We are seeking a highly skilled Senior Data Engineer to join our team. This position involves working on a groundbreaking project that enables the discovery, access, processing, publication, and sharing of biomedical data. The objective is to generate insights for secondary use and to integrate both clinical and non-clinical data (Real-World Data, RWD) using the EDIS end-to-end engine. The ideal candidate will possess a strong background in ETL processes, data modeling, and cloud technologies, particularly within the AWS ecosystem.
Senior AWS Data Engineer
Your responsibilities
- Develop and enhance Data Warehouse solutions.
- Design and implement ETL processes to ensure efficient data flow and storage.
- Maintain and optimize data pipelines using various cloud technologies.
- Collaborate with cross-functional teams to integrate and process biomedical data.
- Conduct performance analysis, troubleshooting, and remediation of data-related issues.
- Ensure data quality and adherence to architectural standards.
- Utilize best practices in data architecture, including data modeling, metadata management, and workflow management.
Our requirements
- 4+ years in programming with a focus on data pipelines using Python or R.
- 4+ years of experience working with SQL and relational databases.
- 3+ years in maintaining data pipelines and handling various data types (structured, unstructured, metrics, logs).
- 3+ years of experience in data architecture concepts, including ETL/ELT processes, real-time streaming, and data quality.

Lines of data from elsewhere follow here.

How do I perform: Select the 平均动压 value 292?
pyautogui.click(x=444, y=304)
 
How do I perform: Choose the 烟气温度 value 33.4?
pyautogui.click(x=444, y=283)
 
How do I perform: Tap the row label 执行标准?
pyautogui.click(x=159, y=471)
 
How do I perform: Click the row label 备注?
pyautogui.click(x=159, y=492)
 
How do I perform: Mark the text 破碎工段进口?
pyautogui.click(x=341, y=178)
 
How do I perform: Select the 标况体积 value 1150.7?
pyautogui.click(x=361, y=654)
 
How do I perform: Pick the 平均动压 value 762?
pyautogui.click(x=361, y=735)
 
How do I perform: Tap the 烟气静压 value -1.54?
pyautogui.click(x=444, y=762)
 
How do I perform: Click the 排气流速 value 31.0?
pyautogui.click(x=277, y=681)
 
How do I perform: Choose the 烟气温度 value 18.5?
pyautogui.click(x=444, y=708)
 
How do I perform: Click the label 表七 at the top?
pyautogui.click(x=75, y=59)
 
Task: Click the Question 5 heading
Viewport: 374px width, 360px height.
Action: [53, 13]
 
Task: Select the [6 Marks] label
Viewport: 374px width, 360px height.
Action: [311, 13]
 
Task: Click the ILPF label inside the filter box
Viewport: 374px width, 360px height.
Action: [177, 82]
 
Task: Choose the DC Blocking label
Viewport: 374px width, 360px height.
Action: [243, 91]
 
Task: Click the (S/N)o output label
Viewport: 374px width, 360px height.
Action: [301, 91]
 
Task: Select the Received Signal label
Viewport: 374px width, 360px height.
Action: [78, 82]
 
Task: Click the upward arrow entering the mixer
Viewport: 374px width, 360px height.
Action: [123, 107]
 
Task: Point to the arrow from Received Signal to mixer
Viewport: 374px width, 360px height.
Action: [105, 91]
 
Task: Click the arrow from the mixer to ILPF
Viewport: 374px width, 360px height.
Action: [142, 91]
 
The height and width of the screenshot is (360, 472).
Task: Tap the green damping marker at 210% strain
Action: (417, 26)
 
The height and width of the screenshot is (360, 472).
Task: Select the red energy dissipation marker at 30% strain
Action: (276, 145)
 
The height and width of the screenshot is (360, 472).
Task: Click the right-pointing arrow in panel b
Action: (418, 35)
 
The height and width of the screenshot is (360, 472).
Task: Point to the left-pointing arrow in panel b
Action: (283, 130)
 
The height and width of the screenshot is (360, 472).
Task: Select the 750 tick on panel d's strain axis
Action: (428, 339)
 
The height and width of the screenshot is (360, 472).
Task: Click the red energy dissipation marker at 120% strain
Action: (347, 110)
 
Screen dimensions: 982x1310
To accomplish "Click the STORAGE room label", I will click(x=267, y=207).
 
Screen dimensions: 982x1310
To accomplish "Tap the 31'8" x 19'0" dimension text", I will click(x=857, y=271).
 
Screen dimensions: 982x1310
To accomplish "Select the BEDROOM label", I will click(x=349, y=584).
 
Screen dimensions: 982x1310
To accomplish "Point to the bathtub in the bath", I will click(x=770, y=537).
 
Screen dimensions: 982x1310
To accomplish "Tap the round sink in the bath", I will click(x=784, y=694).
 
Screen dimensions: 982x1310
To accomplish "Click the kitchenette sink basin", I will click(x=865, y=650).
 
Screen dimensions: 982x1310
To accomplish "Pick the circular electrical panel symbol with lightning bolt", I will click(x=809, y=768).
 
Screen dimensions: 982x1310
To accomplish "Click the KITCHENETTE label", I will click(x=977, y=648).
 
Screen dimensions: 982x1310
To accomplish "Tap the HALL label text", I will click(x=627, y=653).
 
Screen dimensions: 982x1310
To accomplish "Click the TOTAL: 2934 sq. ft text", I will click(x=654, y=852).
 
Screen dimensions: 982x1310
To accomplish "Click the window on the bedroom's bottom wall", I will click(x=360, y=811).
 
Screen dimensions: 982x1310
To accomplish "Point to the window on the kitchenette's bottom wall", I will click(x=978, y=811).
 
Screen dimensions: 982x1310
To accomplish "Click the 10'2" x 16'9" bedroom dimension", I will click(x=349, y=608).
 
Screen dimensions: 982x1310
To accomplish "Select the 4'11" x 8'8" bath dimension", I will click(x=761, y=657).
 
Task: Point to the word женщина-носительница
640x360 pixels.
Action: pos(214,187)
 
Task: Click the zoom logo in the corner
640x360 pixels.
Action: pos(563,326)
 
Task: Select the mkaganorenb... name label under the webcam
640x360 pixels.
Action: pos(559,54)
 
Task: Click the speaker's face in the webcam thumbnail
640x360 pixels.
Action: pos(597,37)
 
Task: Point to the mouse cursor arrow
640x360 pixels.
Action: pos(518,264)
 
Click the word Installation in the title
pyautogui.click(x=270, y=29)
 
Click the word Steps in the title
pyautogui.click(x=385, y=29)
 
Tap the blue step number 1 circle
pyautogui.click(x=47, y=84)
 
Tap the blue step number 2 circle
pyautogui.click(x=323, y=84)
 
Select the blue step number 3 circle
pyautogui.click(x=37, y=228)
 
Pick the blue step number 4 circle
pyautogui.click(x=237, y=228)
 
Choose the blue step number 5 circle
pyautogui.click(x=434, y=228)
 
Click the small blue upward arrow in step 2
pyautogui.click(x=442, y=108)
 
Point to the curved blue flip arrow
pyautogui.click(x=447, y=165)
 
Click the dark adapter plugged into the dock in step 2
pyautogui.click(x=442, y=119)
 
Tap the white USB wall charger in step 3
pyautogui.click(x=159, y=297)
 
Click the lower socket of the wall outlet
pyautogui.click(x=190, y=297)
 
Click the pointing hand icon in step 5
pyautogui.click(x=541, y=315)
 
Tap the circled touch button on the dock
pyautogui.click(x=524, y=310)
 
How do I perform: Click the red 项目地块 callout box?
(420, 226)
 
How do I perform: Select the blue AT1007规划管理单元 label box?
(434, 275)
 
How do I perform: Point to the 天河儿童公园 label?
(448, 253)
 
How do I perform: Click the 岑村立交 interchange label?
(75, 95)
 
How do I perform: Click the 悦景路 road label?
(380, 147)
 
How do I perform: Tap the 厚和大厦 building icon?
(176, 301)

- 3+ years of experience with cloud technologies and data pipeline solutions such as Airflow, Glue, and Dataflow.
- Proficiency in AWS components such as S3, Redshift, DocumentDB, and DynamoDB.
- Familiarity with different storage solutions (filesystem, relational, MPP, NoSQL).
- Basic knowledge of Java and/or Scala (1+ years).
- Strong understanding of data serialization languages like JSON, XML, and YAML.
- Proficient in using Git, Gitflow, and DevOps tools (Docker, Bamboo, Jenkins, Terraform).
- Excellent knowledge of Unix and its environment.
- Experience with pharmaceutical data formats (SDTM).